== TO BE DONE ==
[a] In the do-operation post, rewrite the passage starting with "The right way" and going on through "Q, like grouby(x).agg(Q).plot().", changing "mutilated causal model" to "modified causal model".
[b] List each method call in the expression groupby(x).mean().plot() from the do-operation post.

[Start of EXCERPT]

Hi @amit-sharma
I was thinking more about our discussion around the do operation in the CausalModel, and now I'm convinced the do operation as I've implemented it is incorrect. The do operation says "mutilate the causal model by cutting all arrows into X, and then make an intervention which is effective for each unit".
Instead of a well-defined do() operation, we have a quantity, Q = E[Y|do(x)], being estimated in the new causal model that results from the do operation. Of course we don't have to explicitly cut arrows if we block backdoor paths, but it's actually the "make the intervention effective" piece that I think needs the better abstraction.
As I was figuring out the best way to implement the causal plot method, I'm was doing an aggregation before a plot, and then plotting the aggregate. That makes sense: we can't identify an outcome for a single unit -- only strata of units, and statistics of those outcomes (e.g. E[Y|do(x)] instead of y_i|do(x).
The right way to implement this on top of pandas' abstractions would be a causal version of groupby(x).mean().plot(), and the mean() method has no special significance -- it's just the particular quantity you'd like to estimate in a stratum in the mutilated causal model. It's easy to estimate from the Robins g-formula, but so is the second moment, etc etc. Really, we should support general aggregation functions for Q, like grouby(x).agg(Q).plot().

[End of EXCERPT]
[Start of ENTRIES PROVIDED]

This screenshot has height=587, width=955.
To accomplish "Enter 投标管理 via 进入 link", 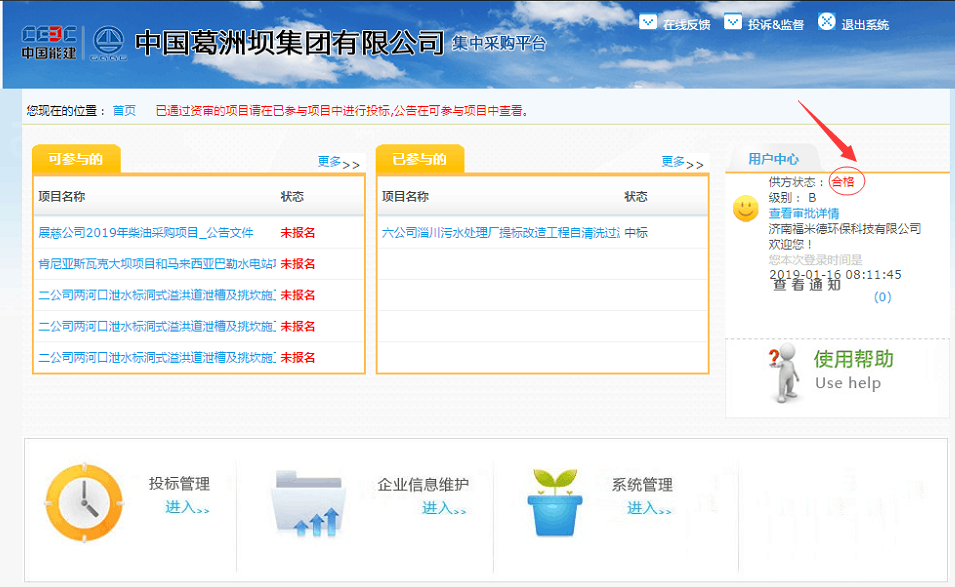I will (x=187, y=508).
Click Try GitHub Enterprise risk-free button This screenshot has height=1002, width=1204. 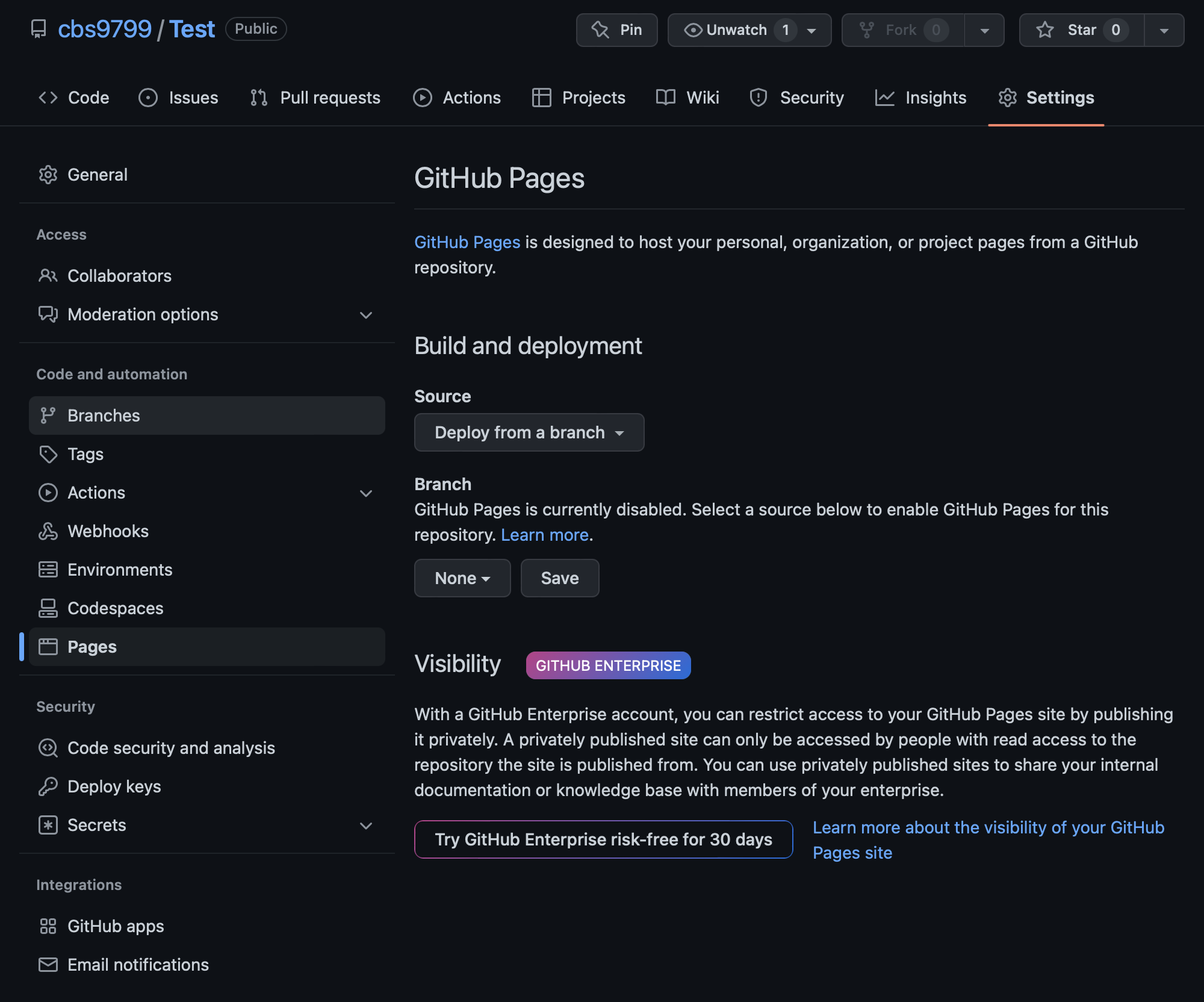pos(603,839)
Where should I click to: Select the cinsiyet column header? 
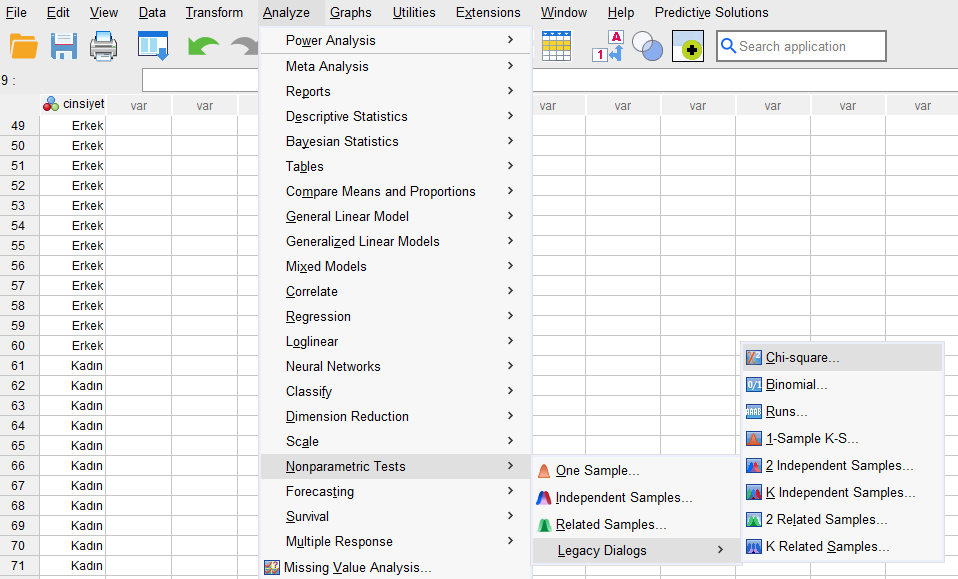point(73,105)
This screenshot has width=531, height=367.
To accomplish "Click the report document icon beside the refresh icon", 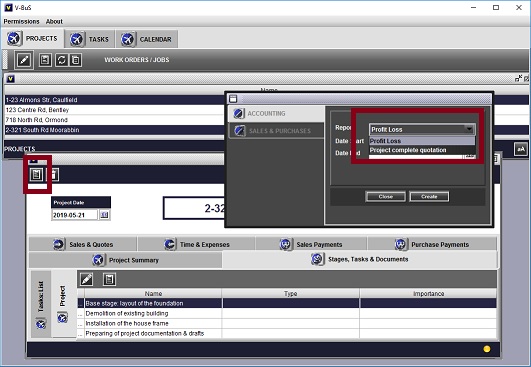I will coord(76,60).
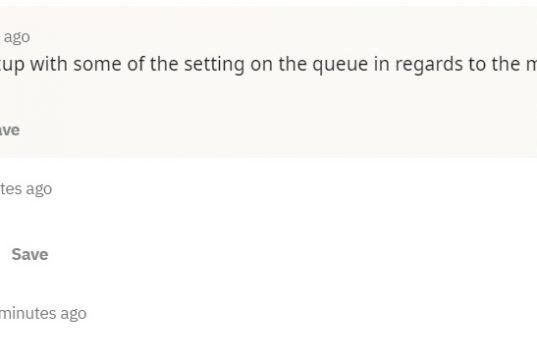Viewport: 537px width, 360px height.
Task: Open the topmost comment's 'ago' timestamp link
Action: click(x=15, y=37)
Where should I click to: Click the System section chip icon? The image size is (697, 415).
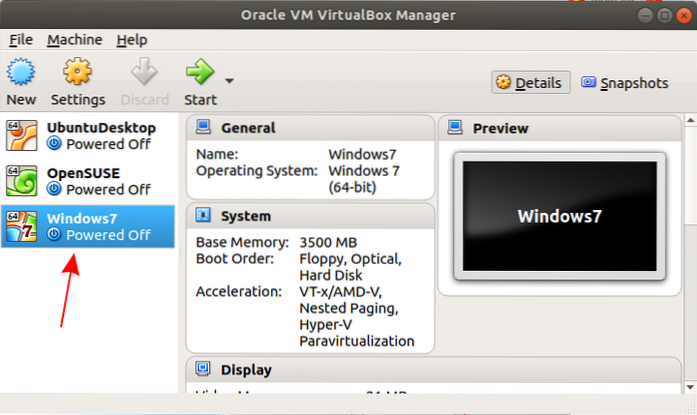203,216
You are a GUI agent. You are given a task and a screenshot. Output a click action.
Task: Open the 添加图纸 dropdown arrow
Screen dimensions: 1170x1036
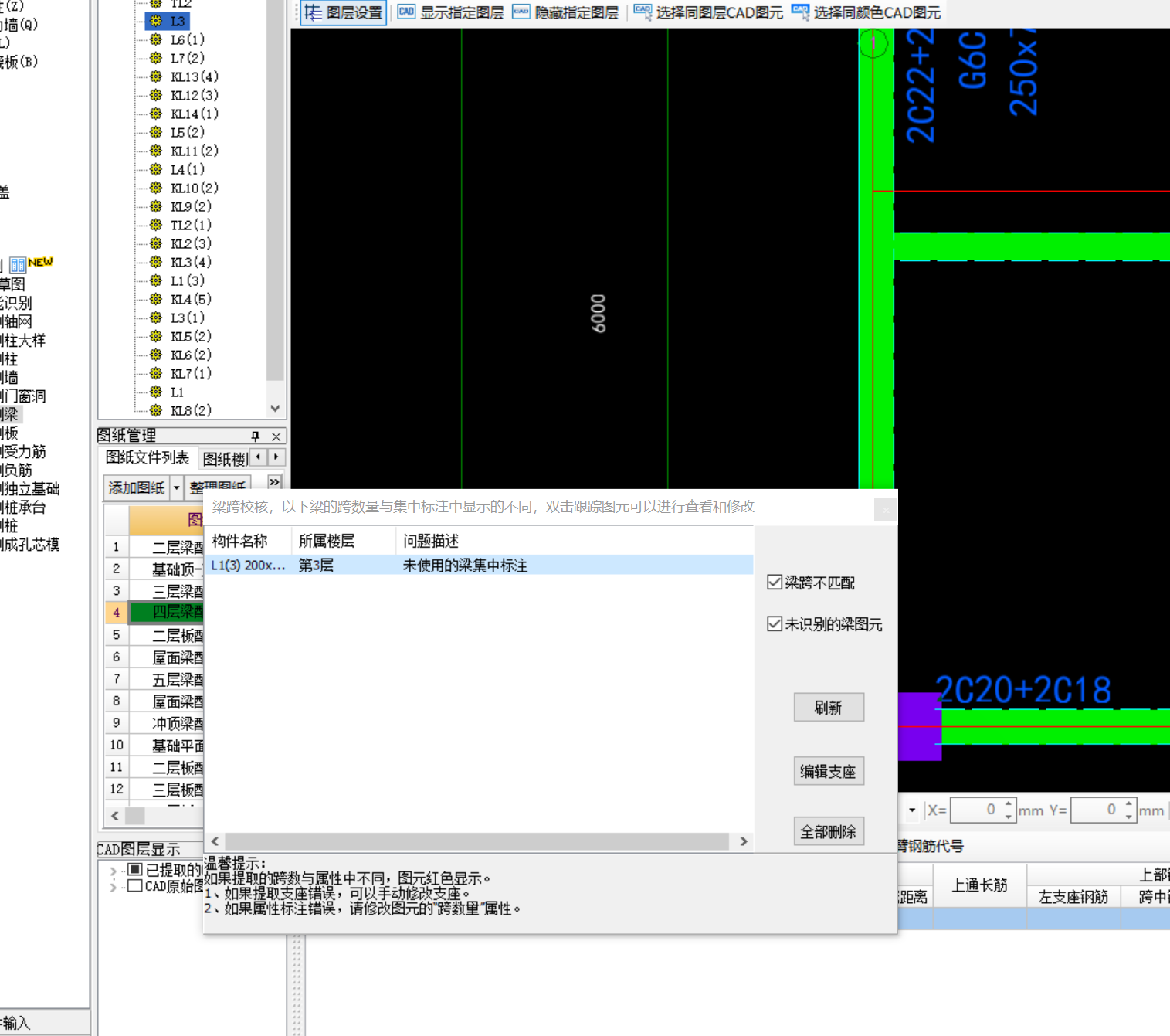tap(177, 487)
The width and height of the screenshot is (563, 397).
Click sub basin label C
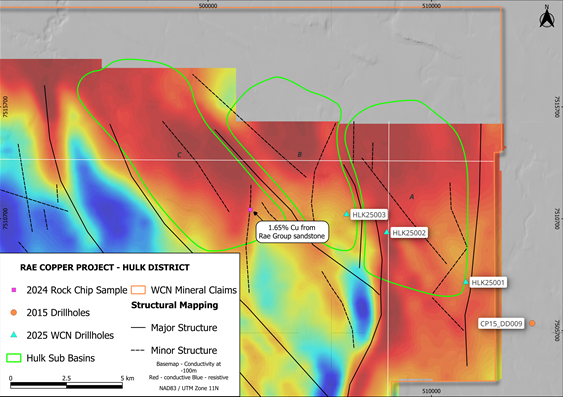click(x=179, y=155)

[End of ENTRIES PROVIDED]

== ANSWERS TO THE EXERCISES ==
[a]
The right way to implement this on top of pandas' abstractions would be a causal version of groupby(x).mean().plot(), and the mean() method has no special significance -- it's just the particular quantity you'd like to estimate in a stratum in the modified causal model. It's easy to estimate from the Robins g-formula, but so is the second moment, etc etc. Really, we should support general aggregation functions for Q, like grouby(x).agg(Q).plot().

[b] groupby(x), mean(), plot()